— Start of DATASET CONTENT —

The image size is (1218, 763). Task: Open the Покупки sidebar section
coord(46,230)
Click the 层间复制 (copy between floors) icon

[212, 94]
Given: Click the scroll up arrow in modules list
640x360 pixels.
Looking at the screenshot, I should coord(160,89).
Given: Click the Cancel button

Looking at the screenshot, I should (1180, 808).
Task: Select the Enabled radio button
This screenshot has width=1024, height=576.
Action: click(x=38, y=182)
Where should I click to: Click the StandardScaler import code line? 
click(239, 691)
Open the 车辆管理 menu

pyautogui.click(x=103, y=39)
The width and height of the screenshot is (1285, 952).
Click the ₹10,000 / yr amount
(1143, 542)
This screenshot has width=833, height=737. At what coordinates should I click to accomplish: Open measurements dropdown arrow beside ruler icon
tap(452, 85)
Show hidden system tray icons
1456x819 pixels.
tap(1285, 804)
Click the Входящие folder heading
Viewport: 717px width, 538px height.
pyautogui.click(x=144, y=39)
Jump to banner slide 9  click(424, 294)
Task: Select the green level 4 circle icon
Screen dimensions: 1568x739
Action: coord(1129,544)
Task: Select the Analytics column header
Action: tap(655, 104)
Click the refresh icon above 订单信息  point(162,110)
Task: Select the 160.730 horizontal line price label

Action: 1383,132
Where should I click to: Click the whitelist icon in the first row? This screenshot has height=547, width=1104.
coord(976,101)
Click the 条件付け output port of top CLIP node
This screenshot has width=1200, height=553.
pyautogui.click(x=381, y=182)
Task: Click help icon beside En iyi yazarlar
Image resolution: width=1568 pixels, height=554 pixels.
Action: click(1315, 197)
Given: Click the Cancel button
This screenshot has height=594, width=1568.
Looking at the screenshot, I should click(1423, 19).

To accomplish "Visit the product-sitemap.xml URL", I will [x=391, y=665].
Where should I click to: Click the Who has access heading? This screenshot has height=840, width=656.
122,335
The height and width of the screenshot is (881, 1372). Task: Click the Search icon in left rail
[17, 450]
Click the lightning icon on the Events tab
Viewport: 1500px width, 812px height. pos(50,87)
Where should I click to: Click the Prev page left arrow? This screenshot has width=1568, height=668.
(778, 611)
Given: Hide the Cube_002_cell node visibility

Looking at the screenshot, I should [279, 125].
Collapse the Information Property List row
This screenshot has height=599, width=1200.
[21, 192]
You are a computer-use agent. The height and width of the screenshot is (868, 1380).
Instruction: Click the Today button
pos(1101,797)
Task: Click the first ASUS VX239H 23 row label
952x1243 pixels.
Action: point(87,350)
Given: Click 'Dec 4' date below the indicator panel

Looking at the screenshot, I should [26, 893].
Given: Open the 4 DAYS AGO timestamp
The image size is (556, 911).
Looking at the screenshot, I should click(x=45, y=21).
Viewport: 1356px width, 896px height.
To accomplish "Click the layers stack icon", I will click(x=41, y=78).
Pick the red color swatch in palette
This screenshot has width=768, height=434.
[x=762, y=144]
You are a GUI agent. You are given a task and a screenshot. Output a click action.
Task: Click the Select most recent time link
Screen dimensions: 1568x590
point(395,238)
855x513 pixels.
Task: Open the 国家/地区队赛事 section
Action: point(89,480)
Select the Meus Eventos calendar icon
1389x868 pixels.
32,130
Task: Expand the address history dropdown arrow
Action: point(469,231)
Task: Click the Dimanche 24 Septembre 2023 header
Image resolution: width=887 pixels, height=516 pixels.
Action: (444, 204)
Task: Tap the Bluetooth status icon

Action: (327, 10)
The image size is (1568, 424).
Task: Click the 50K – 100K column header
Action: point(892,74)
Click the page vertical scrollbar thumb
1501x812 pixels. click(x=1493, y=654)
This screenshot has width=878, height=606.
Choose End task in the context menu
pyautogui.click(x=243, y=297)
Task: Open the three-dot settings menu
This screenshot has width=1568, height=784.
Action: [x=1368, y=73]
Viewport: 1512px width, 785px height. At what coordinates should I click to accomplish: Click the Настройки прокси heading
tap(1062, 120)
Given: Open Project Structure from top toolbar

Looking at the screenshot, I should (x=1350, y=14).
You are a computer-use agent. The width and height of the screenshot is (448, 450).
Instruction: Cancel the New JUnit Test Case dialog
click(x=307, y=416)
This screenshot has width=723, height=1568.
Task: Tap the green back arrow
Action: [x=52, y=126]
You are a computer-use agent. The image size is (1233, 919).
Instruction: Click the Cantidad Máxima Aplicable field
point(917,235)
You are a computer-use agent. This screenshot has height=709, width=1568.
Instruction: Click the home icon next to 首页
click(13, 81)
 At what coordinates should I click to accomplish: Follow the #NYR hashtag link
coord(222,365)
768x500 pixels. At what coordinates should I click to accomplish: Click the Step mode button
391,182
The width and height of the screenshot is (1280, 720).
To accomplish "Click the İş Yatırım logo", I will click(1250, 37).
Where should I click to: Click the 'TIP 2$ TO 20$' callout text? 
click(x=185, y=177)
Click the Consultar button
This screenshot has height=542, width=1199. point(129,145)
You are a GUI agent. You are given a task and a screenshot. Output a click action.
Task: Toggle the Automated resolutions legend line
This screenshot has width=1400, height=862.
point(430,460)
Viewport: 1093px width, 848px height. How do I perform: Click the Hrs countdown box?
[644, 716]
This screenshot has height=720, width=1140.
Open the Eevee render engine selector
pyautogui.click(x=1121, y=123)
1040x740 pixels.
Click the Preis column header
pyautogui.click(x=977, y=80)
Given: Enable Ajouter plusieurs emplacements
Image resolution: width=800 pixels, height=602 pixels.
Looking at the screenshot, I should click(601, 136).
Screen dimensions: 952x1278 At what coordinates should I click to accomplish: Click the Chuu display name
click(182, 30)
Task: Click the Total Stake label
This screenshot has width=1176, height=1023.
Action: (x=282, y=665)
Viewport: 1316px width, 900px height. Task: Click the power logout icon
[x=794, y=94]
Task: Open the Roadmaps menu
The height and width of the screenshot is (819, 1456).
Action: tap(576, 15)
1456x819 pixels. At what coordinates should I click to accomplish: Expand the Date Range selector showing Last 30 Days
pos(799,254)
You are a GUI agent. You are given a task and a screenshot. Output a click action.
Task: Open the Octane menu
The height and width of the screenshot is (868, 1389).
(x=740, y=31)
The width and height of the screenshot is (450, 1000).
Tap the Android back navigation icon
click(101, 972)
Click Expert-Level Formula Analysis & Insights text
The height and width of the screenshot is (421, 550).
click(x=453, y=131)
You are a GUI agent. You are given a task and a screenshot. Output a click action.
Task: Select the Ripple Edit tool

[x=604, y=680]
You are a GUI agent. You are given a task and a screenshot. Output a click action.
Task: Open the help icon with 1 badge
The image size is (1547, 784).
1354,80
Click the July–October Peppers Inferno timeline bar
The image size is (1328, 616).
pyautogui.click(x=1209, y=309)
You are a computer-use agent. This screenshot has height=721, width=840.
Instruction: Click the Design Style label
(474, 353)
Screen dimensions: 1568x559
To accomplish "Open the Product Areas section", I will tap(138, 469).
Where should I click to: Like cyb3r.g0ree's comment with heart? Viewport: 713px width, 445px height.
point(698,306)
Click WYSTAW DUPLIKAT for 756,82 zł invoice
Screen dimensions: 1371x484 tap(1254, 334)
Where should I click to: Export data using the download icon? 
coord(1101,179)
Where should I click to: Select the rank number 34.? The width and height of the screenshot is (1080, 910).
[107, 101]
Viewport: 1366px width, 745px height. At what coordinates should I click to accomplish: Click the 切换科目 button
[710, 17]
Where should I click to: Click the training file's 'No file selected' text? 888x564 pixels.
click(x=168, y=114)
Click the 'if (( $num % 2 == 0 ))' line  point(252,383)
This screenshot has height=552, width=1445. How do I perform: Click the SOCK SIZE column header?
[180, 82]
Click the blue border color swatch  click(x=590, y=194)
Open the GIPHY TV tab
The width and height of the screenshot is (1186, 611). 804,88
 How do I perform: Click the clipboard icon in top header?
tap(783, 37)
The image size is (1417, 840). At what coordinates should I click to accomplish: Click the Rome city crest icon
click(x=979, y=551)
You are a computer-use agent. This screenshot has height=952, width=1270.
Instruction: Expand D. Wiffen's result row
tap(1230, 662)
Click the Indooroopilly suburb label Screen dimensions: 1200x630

— End of DATASET CONTENT —

— REQUIREMENT —
Copy the entries above, from the line that contains "Task: Tap the Bluetooth status icon" through the line that contains "Looking at the screenshot, I should (x=1350, y=14).", with both of those lines included.

— SOLUTION —
Task: Tap the Bluetooth status icon

Action: (327, 10)
The image size is (1568, 424).
Task: Click the 50K – 100K column header
Action: point(892,74)
Click the page vertical scrollbar thumb
1501x812 pixels. click(x=1493, y=654)
This screenshot has width=878, height=606.
Choose End task in the context menu
pyautogui.click(x=243, y=297)
Task: Open the three-dot settings menu
This screenshot has width=1568, height=784.
Action: [x=1368, y=73]
Viewport: 1512px width, 785px height. At what coordinates should I click to accomplish: Click the Настройки прокси heading
tap(1062, 120)
Given: Open Project Structure from top toolbar

Looking at the screenshot, I should (x=1350, y=14).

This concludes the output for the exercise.